▶ **EXERCISE GOAL**
Would you repeat the entries beneath, with nothing changed?

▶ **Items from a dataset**
══════

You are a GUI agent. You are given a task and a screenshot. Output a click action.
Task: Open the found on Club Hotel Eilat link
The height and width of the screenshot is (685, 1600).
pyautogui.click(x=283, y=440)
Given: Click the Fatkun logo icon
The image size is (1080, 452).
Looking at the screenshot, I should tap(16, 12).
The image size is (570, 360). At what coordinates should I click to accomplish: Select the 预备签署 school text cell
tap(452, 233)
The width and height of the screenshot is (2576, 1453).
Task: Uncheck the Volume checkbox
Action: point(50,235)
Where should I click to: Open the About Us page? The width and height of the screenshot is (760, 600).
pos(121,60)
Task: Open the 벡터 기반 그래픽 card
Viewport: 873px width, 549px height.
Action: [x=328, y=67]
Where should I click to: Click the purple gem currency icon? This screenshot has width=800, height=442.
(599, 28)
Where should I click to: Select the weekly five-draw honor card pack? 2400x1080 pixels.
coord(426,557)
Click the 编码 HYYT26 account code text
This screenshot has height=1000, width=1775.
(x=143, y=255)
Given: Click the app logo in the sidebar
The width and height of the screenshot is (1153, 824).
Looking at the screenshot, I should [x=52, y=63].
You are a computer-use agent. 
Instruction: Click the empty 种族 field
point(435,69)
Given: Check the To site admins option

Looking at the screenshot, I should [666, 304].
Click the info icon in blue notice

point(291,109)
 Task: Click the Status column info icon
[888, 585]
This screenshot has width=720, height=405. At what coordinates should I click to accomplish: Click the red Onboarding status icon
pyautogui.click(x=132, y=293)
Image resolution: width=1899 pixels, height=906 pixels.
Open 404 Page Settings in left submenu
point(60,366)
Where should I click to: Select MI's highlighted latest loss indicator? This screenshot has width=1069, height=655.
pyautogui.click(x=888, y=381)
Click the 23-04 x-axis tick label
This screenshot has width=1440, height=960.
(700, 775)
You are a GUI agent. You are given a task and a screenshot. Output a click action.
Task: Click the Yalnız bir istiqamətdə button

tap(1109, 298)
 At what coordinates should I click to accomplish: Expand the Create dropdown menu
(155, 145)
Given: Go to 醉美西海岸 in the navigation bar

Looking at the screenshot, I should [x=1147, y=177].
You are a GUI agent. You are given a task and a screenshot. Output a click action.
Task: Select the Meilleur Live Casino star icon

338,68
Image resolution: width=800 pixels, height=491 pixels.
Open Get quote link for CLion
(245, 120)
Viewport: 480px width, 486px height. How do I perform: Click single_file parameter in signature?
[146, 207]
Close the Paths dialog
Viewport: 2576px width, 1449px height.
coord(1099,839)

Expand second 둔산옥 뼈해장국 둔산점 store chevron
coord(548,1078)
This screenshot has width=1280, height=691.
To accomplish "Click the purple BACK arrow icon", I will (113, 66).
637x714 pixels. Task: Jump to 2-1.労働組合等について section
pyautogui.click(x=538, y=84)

══════

▶ **RESPONSE AREA**
You are a GUI agent. You are given a task and a screenshot. Output a click action.
Task: Open the found on Club Hotel Eilat link
The height and width of the screenshot is (685, 1600).
pyautogui.click(x=283, y=440)
Given: Click the Fatkun logo icon
The image size is (1080, 452).
Looking at the screenshot, I should tap(16, 12).
The image size is (570, 360). At what coordinates should I click to accomplish: Select the 预备签署 school text cell
tap(452, 233)
The width and height of the screenshot is (2576, 1453).
Task: Uncheck the Volume checkbox
Action: point(50,235)
Where should I click to: Open the About Us page? The width and height of the screenshot is (760, 600).
pos(121,60)
Task: Open the 벡터 기반 그래픽 card
Viewport: 873px width, 549px height.
Action: [x=328, y=67]
Where should I click to: Click the purple gem currency icon? This screenshot has width=800, height=442.
(599, 28)
Where should I click to: Select the weekly five-draw honor card pack? 2400x1080 pixels.
coord(426,557)
Click the 编码 HYYT26 account code text
This screenshot has height=1000, width=1775.
(x=143, y=255)
Given: Click the app logo in the sidebar
The width and height of the screenshot is (1153, 824).
Looking at the screenshot, I should [x=52, y=63].
You are a computer-use agent. 
Instruction: Click the empty 种族 field
point(435,69)
Given: Check the To site admins option

Looking at the screenshot, I should [666, 304].
Click the info icon in blue notice

point(291,109)
 Task: Click the Status column info icon
[888, 585]
This screenshot has width=720, height=405. At what coordinates should I click to accomplish: Click the red Onboarding status icon
pyautogui.click(x=132, y=293)
Image resolution: width=1899 pixels, height=906 pixels.
Open 404 Page Settings in left submenu
point(60,366)
Where should I click to: Select MI's highlighted latest loss indicator? This screenshot has width=1069, height=655.
pyautogui.click(x=888, y=381)
Click the 23-04 x-axis tick label
This screenshot has width=1440, height=960.
(700, 775)
You are a GUI agent. You are given a task and a screenshot. Output a click action.
Task: Click the Yalnız bir istiqamətdə button

tap(1109, 298)
 At what coordinates should I click to accomplish: Expand the Create dropdown menu
(155, 145)
Given: Go to 醉美西海岸 in the navigation bar

Looking at the screenshot, I should [x=1147, y=177].
You are a GUI agent. You are given a task and a screenshot. Output a click action.
Task: Select the Meilleur Live Casino star icon

338,68
Image resolution: width=800 pixels, height=491 pixels.
Open Get quote link for CLion
(245, 120)
Viewport: 480px width, 486px height. How do I perform: Click single_file parameter in signature?
[146, 207]
Close the Paths dialog
Viewport: 2576px width, 1449px height.
coord(1099,839)

Expand second 둔산옥 뼈해장국 둔산점 store chevron
coord(548,1078)
This screenshot has width=1280, height=691.
To accomplish "Click the purple BACK arrow icon", I will (113, 66).
637x714 pixels. Task: Jump to 2-1.労働組合等について section
pyautogui.click(x=538, y=84)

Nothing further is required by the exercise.